### WRITTEN PROBLEM
Copy the records from their start through the line containing "Action: (802, 322)", changing "Woman" to "Man" and leaving everything else as it is.

### MATERIAL FOR THIS EXERCISE
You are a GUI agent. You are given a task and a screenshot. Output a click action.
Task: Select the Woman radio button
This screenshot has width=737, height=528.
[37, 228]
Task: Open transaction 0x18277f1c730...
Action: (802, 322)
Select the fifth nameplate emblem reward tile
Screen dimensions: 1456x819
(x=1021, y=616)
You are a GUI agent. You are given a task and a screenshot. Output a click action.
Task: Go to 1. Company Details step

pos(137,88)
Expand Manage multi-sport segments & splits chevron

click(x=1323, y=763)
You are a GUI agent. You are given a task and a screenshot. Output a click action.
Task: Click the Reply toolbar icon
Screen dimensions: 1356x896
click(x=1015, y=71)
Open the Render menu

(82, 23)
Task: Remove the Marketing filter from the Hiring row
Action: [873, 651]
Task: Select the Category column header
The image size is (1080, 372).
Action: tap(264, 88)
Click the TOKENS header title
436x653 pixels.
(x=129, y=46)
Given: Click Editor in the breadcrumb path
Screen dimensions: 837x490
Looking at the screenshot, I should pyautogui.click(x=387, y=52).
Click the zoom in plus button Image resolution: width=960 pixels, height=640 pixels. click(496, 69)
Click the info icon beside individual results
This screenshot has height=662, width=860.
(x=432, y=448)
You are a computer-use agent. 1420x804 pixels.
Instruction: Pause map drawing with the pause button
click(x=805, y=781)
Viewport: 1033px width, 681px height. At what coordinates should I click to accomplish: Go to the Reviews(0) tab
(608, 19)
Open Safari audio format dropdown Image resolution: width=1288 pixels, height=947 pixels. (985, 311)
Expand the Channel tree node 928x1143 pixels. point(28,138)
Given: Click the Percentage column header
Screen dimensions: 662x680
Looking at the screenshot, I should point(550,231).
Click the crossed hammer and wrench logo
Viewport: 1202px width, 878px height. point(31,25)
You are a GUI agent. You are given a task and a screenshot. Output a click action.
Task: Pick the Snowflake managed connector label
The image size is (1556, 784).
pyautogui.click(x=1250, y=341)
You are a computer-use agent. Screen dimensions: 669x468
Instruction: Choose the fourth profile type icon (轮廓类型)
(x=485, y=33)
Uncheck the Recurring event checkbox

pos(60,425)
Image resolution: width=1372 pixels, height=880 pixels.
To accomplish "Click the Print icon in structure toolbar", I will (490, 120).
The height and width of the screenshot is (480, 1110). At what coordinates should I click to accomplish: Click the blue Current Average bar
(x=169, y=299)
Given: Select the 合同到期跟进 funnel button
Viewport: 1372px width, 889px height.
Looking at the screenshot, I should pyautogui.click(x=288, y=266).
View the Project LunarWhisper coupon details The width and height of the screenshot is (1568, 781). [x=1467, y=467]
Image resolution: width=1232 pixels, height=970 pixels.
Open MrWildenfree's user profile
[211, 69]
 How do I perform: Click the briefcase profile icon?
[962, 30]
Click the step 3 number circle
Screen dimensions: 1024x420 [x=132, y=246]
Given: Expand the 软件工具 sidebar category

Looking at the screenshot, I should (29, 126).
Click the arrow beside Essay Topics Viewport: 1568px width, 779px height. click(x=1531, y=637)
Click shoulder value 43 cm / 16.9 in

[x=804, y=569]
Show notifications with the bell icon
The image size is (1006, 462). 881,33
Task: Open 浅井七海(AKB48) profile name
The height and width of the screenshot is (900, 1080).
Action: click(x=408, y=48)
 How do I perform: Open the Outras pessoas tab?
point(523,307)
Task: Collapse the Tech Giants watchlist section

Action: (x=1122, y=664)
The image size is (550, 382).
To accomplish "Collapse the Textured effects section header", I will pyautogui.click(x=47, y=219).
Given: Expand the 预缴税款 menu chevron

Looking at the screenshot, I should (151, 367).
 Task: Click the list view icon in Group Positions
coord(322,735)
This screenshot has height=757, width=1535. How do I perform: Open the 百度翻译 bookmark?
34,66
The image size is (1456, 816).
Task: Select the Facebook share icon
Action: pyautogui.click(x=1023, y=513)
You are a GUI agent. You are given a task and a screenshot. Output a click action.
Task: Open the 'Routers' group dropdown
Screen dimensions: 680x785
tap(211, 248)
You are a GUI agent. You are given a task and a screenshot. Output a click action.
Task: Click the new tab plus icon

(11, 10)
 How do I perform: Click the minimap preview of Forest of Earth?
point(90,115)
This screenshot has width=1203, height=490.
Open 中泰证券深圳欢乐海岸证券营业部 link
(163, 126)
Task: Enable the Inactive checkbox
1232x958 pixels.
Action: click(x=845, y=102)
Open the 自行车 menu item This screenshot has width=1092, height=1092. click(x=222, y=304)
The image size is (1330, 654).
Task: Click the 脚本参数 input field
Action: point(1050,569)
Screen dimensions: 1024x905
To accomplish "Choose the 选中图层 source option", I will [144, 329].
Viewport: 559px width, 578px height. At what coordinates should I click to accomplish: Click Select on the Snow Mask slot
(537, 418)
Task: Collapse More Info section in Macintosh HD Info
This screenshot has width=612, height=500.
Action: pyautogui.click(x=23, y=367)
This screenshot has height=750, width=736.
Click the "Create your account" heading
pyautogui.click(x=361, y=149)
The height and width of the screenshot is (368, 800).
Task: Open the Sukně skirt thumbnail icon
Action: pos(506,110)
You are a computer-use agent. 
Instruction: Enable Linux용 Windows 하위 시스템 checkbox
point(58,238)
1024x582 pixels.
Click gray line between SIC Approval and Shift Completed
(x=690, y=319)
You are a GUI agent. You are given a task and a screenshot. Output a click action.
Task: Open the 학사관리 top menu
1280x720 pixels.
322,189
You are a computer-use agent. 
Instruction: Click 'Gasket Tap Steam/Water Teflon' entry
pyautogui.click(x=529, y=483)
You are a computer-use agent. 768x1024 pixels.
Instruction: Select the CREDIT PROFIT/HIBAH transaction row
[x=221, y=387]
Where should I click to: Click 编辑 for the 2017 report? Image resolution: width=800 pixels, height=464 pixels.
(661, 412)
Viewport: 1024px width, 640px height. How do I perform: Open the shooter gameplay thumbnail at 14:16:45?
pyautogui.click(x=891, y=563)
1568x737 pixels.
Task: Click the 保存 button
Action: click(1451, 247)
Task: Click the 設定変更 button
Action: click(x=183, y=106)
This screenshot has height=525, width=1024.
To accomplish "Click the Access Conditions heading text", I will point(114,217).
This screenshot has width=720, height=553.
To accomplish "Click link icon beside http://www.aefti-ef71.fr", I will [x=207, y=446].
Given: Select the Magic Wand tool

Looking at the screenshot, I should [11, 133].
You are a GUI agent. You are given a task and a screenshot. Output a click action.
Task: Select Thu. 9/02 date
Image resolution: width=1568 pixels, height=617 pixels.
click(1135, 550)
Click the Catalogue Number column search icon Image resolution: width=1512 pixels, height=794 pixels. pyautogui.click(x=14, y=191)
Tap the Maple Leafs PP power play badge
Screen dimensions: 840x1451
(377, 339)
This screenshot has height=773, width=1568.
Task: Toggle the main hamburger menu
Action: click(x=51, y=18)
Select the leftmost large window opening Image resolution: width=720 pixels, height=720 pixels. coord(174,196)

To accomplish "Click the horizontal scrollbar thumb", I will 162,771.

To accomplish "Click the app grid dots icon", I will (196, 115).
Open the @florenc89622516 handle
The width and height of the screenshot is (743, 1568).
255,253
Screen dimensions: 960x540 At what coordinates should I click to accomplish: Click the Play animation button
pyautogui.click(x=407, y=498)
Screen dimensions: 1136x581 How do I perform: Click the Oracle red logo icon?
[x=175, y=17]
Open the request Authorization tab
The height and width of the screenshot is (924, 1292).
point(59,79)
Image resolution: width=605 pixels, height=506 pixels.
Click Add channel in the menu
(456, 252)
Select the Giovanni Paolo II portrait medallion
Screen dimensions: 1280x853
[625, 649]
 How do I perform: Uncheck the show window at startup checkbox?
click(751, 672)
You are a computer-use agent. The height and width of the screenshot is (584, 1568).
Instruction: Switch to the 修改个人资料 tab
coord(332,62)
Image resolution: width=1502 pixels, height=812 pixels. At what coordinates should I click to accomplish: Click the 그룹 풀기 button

### EXERCISE ANSWER
You are a GUI agent. You are given a task and a screenshot. Output a click action.
Task: Select the Man radio button
This screenshot has width=737, height=528.
[37, 228]
Task: Open transaction 0x18277f1c730...
Action: (802, 322)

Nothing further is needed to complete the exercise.